-- Begin Text extract --

It is a journey of some ten miles or so, under a clear sky and a
burning sun. We pass through fields of corn and lucerne, whose
wonderful green is piqued with little flowers, such as may be seen in
our climate. Hundreds of little birds sing to us distractedly of the
joy of life; the sun shines radiantly, magnificently; the impetuous
corn is already in the ear; it might be some gay pageant of our days
of May. One forgets that it is February, that we are still in the
winter--the luminous winter of Egypt.
Here and there amongst the outspread fields are villages buried under
the thick foliage of trees--under acacias which, in the distance,
resemble ours at home; beyond indeed the mountain chain of Libya, like
a wall confining the fertile fields, looks strange perhaps in its
rose-colour, and too desolate; but, nevertheless amidst this glad
music of the fields, these songs of larks and twitterings of sparrows,
you scarcely realise that you are in a foreign land.

-- End Text extract --
-- Begin Supplied entries --

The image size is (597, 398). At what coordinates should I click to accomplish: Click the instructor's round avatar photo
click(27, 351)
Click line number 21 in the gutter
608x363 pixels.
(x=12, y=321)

-- End Supplied entries --

Rewrite the passage about the fields of Egypt, starting with "Here and there" and going on through "a foreign land.", and put "sycamores" in place of "acacias".

### [Expected answer]
Here and there amongst the outspread fields are villages buried under
the thick foliage of trees--under sycamores which, in the distance,
resemble ours at home; beyond indeed the mountain chain of Libya, like
a wall confining the fertile fields, looks strange perhaps in its
rose-colour, and too desolate; but, nevertheless amidst this glad
music of the fields, these songs of larks and twitterings of sparrows,
you scarcely realise that you are in a foreign land.